** REQUEST **
Reproduce verbatim the entries from the line containing "Deny all (81, 2555)" through the line containing "Ep. 55 – Securing", including both of those lines.

** DATA FOR THE TASK **
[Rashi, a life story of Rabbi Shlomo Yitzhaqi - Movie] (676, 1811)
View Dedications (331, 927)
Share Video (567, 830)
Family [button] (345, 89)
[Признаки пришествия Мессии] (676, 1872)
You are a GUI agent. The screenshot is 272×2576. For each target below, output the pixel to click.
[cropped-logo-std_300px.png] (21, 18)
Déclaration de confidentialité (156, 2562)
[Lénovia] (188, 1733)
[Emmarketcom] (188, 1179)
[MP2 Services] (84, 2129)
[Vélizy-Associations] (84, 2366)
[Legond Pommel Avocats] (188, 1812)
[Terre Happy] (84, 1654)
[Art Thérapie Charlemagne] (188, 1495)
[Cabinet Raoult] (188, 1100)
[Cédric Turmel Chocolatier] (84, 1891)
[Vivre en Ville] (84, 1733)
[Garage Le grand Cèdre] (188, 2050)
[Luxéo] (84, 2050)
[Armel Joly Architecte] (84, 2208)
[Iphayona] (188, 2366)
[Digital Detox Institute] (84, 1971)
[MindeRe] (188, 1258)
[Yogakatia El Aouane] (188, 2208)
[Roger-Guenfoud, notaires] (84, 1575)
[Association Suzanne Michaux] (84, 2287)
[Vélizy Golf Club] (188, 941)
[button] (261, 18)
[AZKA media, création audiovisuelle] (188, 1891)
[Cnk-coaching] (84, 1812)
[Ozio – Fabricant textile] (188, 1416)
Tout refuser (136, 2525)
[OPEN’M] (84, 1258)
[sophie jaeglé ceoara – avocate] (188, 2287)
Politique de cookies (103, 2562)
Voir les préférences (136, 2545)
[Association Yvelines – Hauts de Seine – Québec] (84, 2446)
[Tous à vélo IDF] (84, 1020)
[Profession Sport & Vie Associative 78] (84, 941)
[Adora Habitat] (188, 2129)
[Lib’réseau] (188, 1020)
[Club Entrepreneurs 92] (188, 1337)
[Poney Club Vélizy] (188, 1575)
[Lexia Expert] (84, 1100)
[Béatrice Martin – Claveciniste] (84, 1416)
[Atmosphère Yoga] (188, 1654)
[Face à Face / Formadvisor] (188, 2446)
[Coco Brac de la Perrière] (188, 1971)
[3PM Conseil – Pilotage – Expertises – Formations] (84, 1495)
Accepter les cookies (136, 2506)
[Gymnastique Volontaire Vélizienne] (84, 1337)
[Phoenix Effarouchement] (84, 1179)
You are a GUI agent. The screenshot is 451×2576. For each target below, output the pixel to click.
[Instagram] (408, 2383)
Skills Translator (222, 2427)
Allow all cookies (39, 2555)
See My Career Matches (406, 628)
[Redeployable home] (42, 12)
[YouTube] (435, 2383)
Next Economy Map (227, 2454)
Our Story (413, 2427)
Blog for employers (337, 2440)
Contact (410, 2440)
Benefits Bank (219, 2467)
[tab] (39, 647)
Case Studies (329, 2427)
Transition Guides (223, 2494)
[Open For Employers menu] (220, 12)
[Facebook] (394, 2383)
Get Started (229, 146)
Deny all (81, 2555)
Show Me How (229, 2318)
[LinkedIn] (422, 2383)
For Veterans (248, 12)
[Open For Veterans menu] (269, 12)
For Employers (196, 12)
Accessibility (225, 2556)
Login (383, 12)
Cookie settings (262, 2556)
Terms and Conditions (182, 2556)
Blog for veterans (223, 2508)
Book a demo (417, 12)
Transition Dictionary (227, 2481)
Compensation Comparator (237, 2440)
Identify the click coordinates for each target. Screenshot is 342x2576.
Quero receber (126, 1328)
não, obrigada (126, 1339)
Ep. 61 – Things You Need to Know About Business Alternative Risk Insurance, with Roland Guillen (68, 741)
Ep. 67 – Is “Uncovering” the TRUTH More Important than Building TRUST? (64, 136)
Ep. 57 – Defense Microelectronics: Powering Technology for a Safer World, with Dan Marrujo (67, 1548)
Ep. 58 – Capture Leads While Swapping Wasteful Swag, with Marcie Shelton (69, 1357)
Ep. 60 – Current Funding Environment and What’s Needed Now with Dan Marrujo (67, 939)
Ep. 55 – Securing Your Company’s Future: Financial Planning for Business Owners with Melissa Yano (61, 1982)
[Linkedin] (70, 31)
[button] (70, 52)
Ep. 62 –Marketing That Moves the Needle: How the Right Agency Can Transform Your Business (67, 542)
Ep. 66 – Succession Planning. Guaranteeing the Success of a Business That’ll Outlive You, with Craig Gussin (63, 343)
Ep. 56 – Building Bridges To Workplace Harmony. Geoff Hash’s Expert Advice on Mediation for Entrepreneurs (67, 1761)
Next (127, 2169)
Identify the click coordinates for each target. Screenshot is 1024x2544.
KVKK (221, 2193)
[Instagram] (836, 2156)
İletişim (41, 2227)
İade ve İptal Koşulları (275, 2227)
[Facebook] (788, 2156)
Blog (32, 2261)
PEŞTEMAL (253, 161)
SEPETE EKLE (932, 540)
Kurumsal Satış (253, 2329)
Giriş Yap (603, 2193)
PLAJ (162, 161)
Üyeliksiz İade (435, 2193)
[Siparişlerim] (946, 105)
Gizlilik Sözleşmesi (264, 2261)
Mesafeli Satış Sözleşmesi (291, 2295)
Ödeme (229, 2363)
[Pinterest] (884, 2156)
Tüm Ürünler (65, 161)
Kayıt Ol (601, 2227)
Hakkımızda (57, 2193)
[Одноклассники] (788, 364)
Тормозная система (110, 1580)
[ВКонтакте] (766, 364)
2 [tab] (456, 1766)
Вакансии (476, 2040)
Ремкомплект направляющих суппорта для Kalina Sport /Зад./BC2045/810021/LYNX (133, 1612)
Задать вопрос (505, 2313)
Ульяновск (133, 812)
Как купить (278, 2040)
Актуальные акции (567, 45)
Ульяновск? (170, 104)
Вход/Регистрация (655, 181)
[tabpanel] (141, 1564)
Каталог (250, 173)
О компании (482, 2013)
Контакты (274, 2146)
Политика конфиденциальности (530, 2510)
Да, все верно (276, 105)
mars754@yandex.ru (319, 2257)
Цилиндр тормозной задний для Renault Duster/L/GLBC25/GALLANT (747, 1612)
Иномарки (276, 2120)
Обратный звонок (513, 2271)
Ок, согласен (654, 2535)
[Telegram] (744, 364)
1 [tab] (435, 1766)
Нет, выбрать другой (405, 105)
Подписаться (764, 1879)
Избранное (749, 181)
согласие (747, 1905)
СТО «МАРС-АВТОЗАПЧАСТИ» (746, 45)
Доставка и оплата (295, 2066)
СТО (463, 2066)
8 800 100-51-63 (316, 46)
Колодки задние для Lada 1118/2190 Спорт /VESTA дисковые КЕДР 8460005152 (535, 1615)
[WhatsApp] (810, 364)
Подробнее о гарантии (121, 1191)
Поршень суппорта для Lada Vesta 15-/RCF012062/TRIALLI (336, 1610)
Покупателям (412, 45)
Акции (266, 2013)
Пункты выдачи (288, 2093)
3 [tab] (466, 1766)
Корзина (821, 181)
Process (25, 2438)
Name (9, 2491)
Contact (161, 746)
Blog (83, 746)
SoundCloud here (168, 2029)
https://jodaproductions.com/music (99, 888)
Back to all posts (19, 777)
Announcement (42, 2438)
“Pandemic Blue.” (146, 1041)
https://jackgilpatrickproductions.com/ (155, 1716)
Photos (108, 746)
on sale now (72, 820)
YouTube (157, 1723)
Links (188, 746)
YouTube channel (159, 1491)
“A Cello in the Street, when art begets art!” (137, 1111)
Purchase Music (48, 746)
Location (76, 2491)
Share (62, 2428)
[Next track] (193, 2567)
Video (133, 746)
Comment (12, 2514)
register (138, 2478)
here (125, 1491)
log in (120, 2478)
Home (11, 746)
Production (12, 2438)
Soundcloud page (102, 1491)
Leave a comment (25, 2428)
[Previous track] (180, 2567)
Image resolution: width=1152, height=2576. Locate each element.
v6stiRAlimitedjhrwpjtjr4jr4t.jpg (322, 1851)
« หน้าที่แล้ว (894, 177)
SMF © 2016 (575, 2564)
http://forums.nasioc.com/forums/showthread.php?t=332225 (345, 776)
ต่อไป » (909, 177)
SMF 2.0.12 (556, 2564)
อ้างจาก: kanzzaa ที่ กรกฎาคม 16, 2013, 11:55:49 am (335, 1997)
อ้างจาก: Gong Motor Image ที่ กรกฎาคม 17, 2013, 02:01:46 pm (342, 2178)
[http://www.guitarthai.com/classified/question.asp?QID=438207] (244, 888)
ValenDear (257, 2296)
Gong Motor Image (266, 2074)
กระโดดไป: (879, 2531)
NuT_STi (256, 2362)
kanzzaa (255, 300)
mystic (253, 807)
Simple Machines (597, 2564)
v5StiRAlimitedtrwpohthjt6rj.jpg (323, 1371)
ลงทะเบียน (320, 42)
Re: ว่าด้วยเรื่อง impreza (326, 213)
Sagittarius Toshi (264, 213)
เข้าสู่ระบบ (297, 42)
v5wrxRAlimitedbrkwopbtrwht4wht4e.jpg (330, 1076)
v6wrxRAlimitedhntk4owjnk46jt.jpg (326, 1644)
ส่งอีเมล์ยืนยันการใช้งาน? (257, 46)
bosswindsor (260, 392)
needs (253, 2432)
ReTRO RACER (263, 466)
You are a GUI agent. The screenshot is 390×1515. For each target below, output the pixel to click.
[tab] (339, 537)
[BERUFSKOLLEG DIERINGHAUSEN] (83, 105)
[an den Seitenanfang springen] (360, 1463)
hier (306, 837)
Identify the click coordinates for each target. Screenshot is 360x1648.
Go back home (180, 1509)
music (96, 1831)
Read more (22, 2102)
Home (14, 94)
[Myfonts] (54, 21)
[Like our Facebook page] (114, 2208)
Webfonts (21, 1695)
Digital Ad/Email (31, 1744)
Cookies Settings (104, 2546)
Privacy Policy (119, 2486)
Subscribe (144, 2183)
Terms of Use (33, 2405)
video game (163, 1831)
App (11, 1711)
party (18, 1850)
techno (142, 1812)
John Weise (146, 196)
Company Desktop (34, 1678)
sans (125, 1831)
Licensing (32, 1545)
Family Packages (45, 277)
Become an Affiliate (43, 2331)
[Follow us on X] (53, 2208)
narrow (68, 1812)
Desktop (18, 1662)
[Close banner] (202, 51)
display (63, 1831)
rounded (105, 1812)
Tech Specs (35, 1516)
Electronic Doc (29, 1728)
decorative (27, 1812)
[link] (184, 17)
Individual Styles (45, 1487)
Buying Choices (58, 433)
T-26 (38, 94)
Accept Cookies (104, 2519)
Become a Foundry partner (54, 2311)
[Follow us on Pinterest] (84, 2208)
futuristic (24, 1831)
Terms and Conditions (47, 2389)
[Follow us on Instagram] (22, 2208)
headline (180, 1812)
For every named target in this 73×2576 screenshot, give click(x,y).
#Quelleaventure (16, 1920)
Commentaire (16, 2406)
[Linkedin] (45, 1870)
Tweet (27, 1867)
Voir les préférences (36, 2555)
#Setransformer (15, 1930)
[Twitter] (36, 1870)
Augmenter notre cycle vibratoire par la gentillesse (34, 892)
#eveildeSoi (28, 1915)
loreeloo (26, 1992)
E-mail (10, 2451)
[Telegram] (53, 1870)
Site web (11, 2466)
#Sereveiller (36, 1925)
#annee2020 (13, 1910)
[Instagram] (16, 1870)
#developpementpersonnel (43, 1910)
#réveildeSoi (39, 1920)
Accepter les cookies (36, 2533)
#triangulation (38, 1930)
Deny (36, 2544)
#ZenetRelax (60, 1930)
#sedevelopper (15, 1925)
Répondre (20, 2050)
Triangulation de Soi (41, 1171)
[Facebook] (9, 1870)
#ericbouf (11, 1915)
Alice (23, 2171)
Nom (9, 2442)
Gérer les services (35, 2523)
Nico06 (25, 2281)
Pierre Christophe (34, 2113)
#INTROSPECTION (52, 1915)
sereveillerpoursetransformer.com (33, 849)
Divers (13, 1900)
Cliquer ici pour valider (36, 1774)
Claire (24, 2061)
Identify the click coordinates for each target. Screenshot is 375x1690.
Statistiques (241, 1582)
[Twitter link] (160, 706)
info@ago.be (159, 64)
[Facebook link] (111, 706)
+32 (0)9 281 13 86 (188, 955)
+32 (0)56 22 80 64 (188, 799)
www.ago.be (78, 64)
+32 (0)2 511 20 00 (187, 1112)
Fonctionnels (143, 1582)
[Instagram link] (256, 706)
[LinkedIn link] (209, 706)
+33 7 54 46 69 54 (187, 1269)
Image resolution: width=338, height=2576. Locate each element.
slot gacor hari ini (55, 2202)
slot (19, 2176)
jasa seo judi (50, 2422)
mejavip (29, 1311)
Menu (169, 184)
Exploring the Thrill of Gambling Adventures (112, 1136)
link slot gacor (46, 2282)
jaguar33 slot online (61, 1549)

** RESPONSE **
Deny all (81, 2555)
Show Me How (229, 2318)
[LinkedIn] (422, 2383)
For Veterans (248, 12)
[Open For Veterans menu] (269, 12)
For Employers (196, 12)
Accessibility (225, 2556)
Login (383, 12)
Cookie settings (262, 2556)
Terms and Conditions (182, 2556)
Blog for veterans (223, 2508)
Book a demo (417, 12)
Transition Dictionary (227, 2481)
Compensation Comparator (237, 2440)
Identify the click coordinates for each target. Screenshot is 342x2576.
Quero receber (126, 1328)
não, obrigada (126, 1339)
Ep. 61 – Things You Need to Know About Business Alternative Risk Insurance, with Roland Guillen (68, 741)
Ep. 67 – Is “Uncovering” the TRUTH More Important than Building TRUST? (64, 136)
Ep. 57 – Defense Microelectronics: Powering Technology for a Safer World, with Dan Marrujo (67, 1548)
Ep. 58 – Capture Leads While Swapping Wasteful Swag, with Marcie Shelton (69, 1357)
Ep. 60 – Current Funding Environment and What’s Needed Now with Dan Marrujo (67, 939)
Ep. 55 – Securing Your Company’s Future: Financial Planning for Business Owners with Melissa Yano (61, 1982)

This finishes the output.